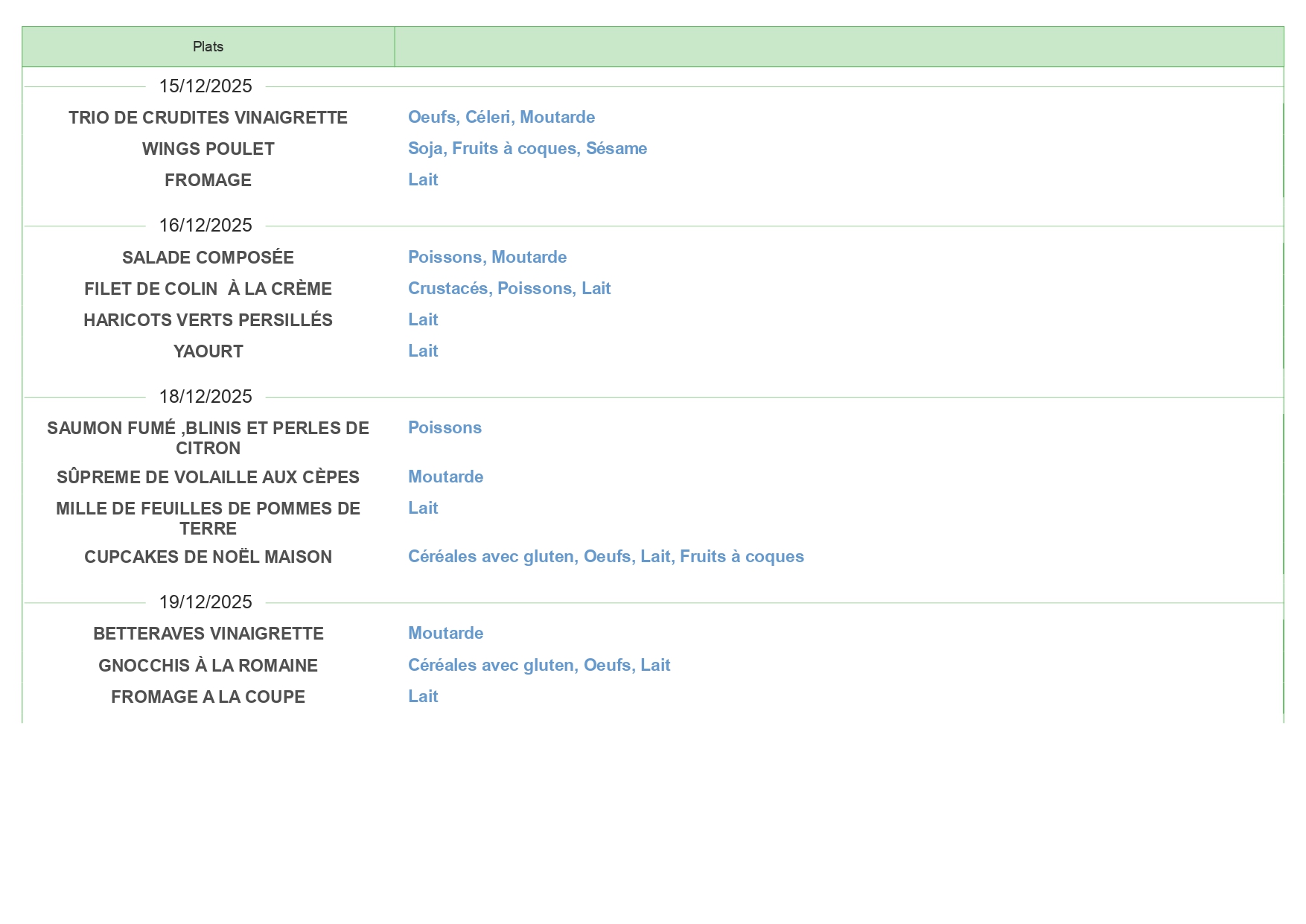Screen dimensions: 1306x924
Task: Click allergens Crustacés, Poissons, Lait
Action: pyautogui.click(x=509, y=289)
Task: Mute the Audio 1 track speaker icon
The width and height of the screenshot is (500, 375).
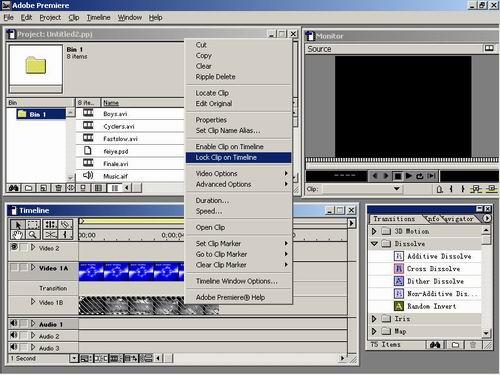Action: click(14, 323)
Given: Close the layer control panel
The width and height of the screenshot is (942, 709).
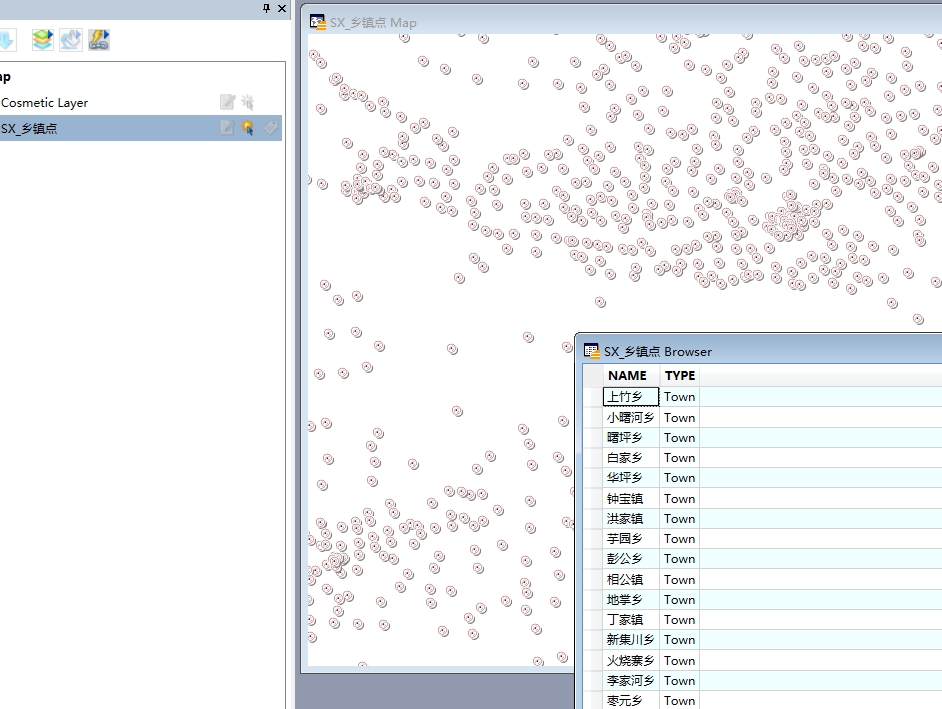Looking at the screenshot, I should click(282, 8).
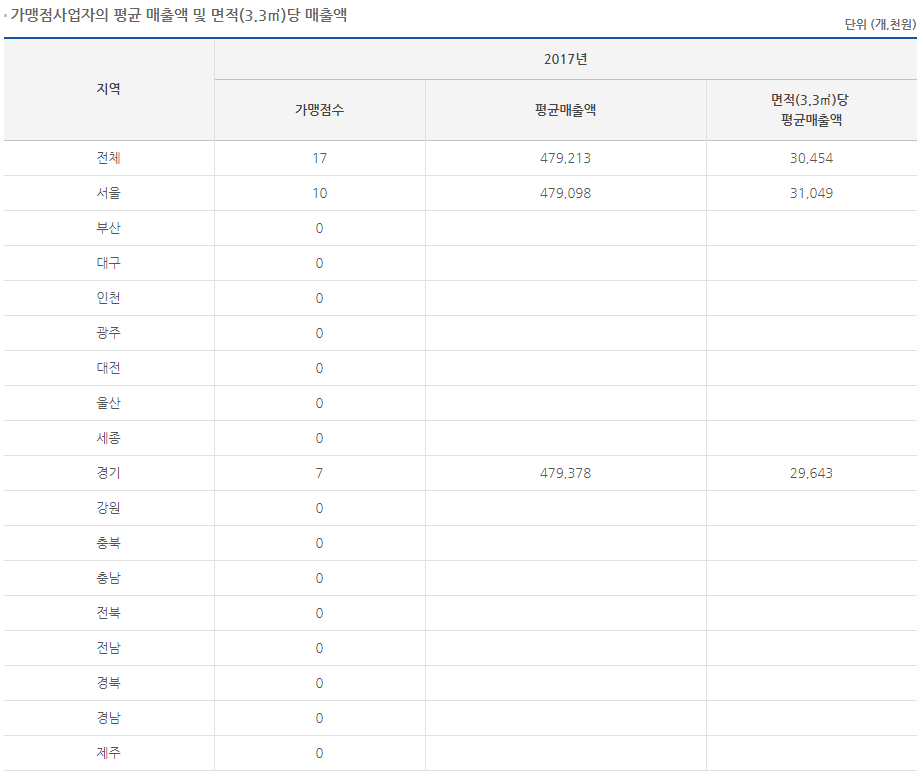Click the table title about 가맹점사업자 평균 매출액

tap(178, 16)
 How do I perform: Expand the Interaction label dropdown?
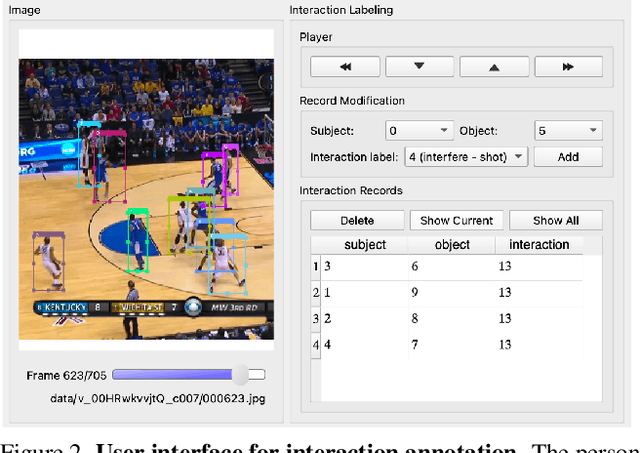tap(466, 157)
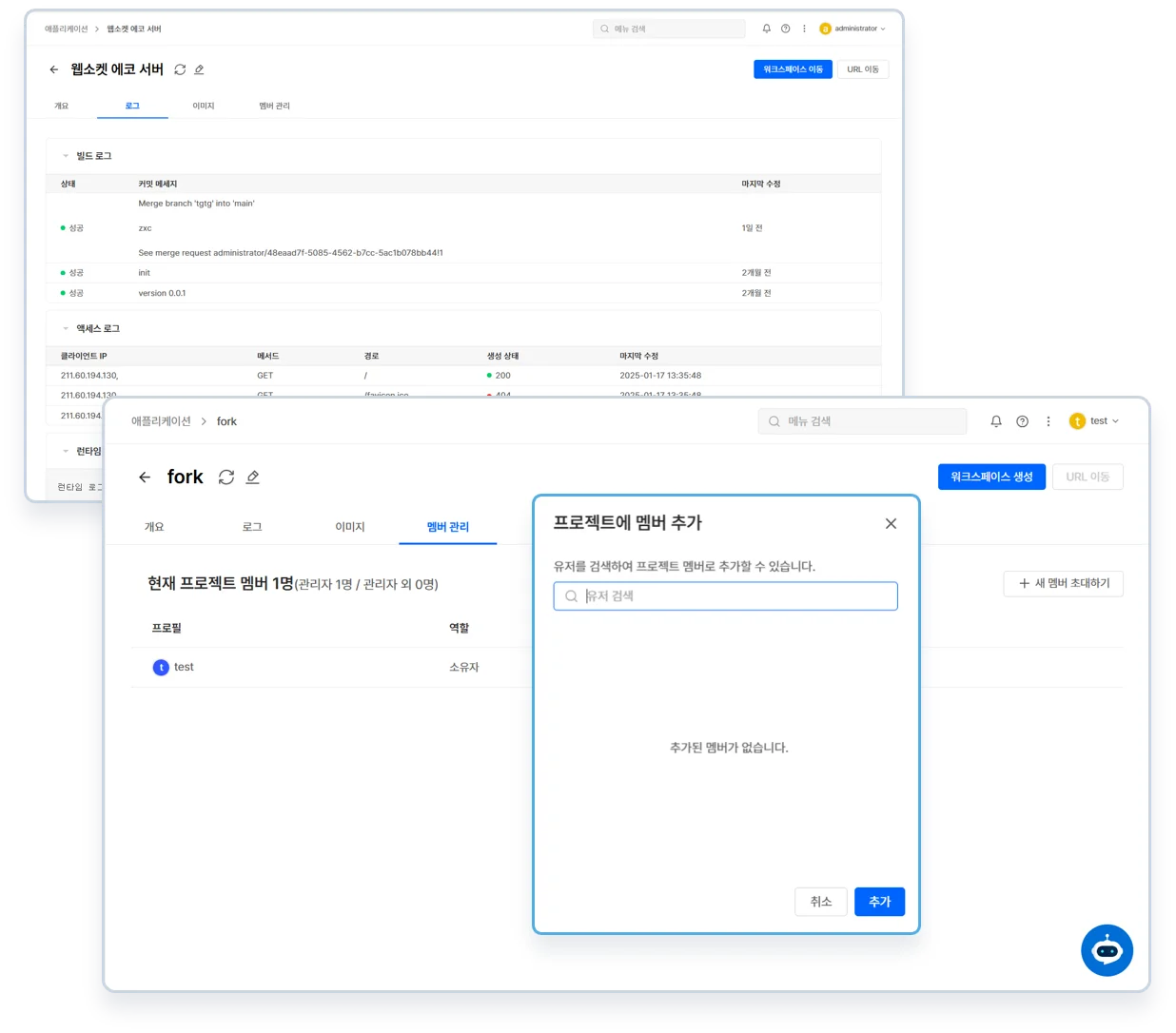Click edit pencil beside 웹소켓 에코 서버 title

199,69
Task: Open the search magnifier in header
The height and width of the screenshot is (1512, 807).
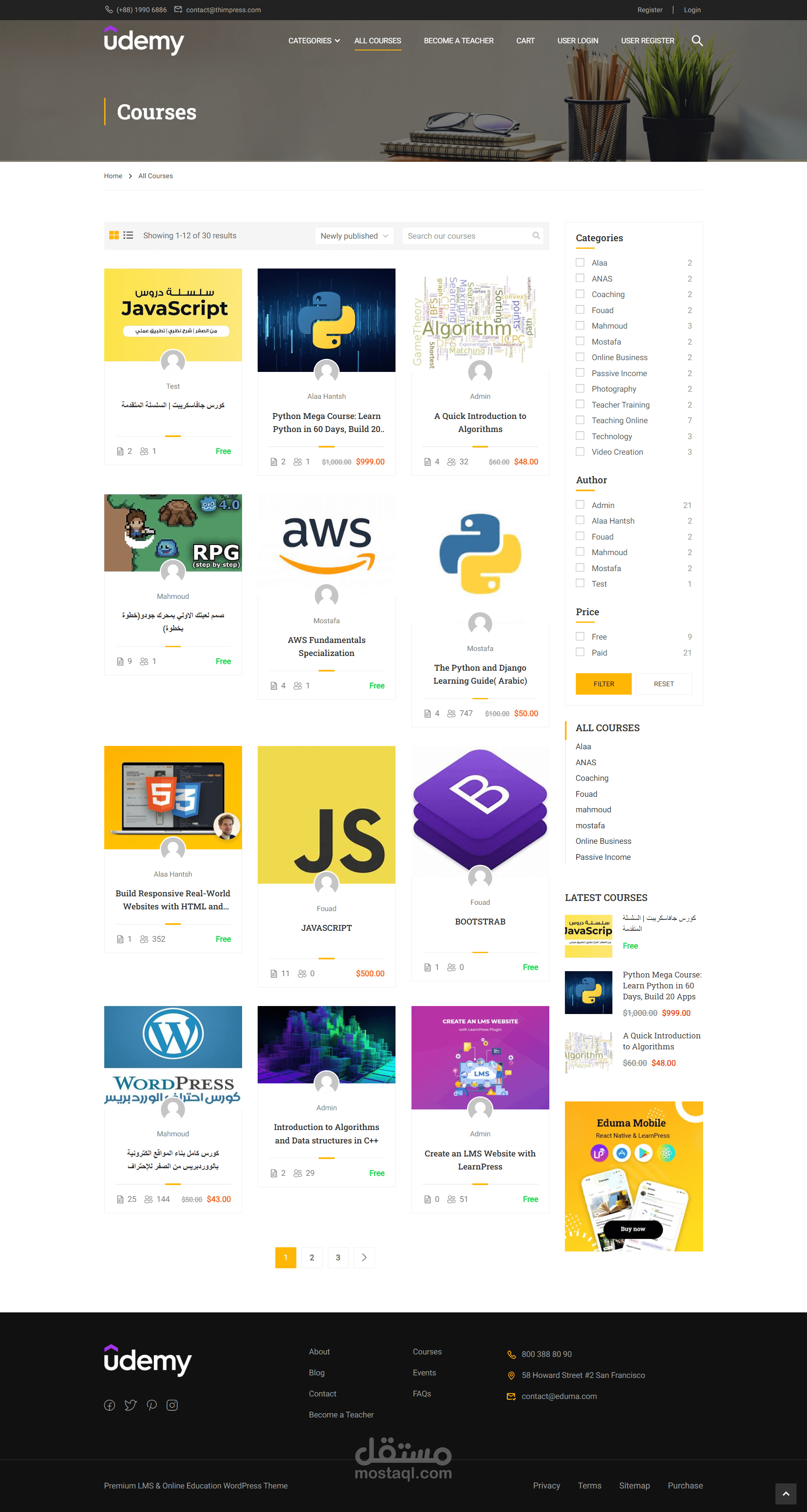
········
An exact copy is needed of the lines running from the one containing "Task: Mute the Audio 1 track speaker icon" through the last line of the material, and of no others; pictures stay out.

Task: Mute the Audio 1 track speaker icon
The width and height of the screenshot is (500, 375).
Action: click(14, 323)
Given: Close the layer control panel
The width and height of the screenshot is (942, 709).
Looking at the screenshot, I should click(282, 8).
Click the table title about 가맹점사업자 평균 매출액

tap(178, 16)
 How do I perform: Expand the Interaction label dropdown?
tap(466, 157)
Click edit pencil beside 웹소켓 에코 서버 title

199,69
Task: Open the search magnifier in header
The height and width of the screenshot is (1512, 807).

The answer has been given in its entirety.